PAGE EXCERPT.
↓

Monday, April 21, 2014

April 18, 2014: Psalm 22

Year A, Good Friday                                    
             
            It has been a dark week.  It started with the shooting at a Jewish Community Center.  The motivation is not completely transparent, but it would seem that it was murder motivated by hate.  This week was also the anniversary of the shooting at Virginia Tech and the bombing at the Boston Marathon only one year ago.  Then there is the Korean ferry that sunk leaving almost 300 trapped and most likely dead.  Unfortunately, this is only a piece of the devastating things that are happening around the world.  It seems at times that it is not just a dark week, but a dark time.
            Yet we all know that there have been many dark times in our history.  Psalm 22 speaks eloquently to that darkness.   The Psalm begins with, “My God, my God, why have you forsaken me?  Why are you so far from helping me, from the words of my groaning?”  At another point he says, “I am poured out like water, and all my bones are out of joint; my heart is like wax; it is melted within my breast…”
            You cannot help but wonder what the author of this Psalm was going through.  Was it a horrible disease, an emotional breakdown, war….? We will probably never know what it was.  What we do know is that it was unrelenting.  Despite the changes in tone throughout the Psalm, there is no evidence that things ever changed for the better. 
            We also know that whatever he was going through led him to believe that he had been utterly abandoned by God. He was calling out to God, but God was not answering.  Verse 1 says, “Why are you so far from helping me, from the words of my groaning?”  The literal translation for the Hebrew word that is translated to groaning is actually roaring.  This man was literally roaring his prayers, his pleas.  And he was getting no answer. It wasn’t just that he was abandoned.  He was ignored as well.

↑

INFORMATION SHOWN.
↓

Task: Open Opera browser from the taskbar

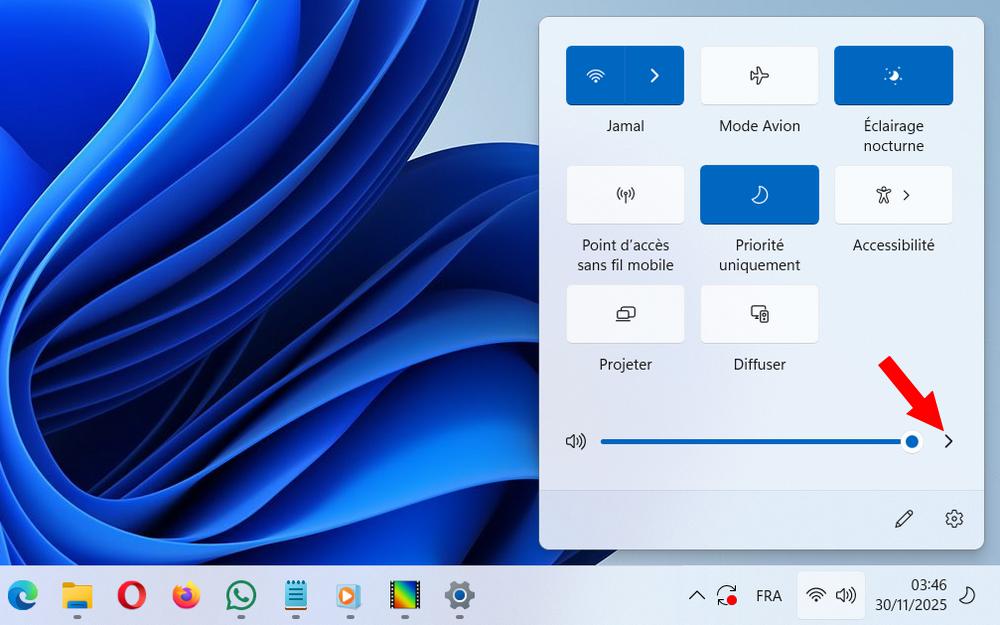Action: [x=131, y=596]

↑

Pick up the reflection on Psalm 22 after its final sentence and continue it. The lines stand apart from the reflection on Psalm 22 and are separate material.

RESULT OF THIS TASK.
            In the course of the Psalm he tries to comfort himself with past memories of God’s faithfulness, but it seems as though those memories just remind him of how alone he is now. However, at verse 21, something changes.  “Save me from the mouth of the lion! From the horns of the wild oxen you have rescued me.”  The tone changes from desolation to praise.  What happened? Did the people stop mocking him? Were his bones put back into joint? It doesn’t say that.  In fact, the words the Psalmist uses are very subtle.  “From the horns of the wild oxen you have rescued me.”  Many scholars say that a better translation for the word rescued is actually answered. I suspect they used rescued because it makes more sense in the context of a verse about wild oxen.  However, in the context of the Psalm as a whole, answered fits a lot better. The root of this man’s suffering was not these horrible things that were happening to him, but God’s response to his pleas, his roars was silence.  Finally, God had listened and answered. Or perhaps, finally, this man was desperate enough to listen.
            I cannot help but wonder that if nothing in his life changed, how he suddenly knew that God was listening.  Was there a voice from the heavens?  Was there a sudden peace that overwhelmed him? Or maybe something small, seemingly inconsequential changed, just enough to give him that space for hope.  In times of darkness like this when all we see is hate and violence, we look for a ray of light, something that indicates that good will overcome evil.  Yet if we keep looking for something that tangible, we will probably get very discouraged. 
            Each one of us has some darkness in our life.  It might not be as dramatic as the things that are happening in our nation and our world, but as Christians, we carry that worldly darkness with us, even when we think we already have enough in our own lives.  It can be overwhelming and heartbreaking at times.  I often hear Christians called “Easter people or people of the resurrection.”  That may be true, but we are Easter people living in Good Friday.   The challenge of living in Good Friday/living in these dark times is discovering God’s devotion to us, even in the midst of despair and suffering.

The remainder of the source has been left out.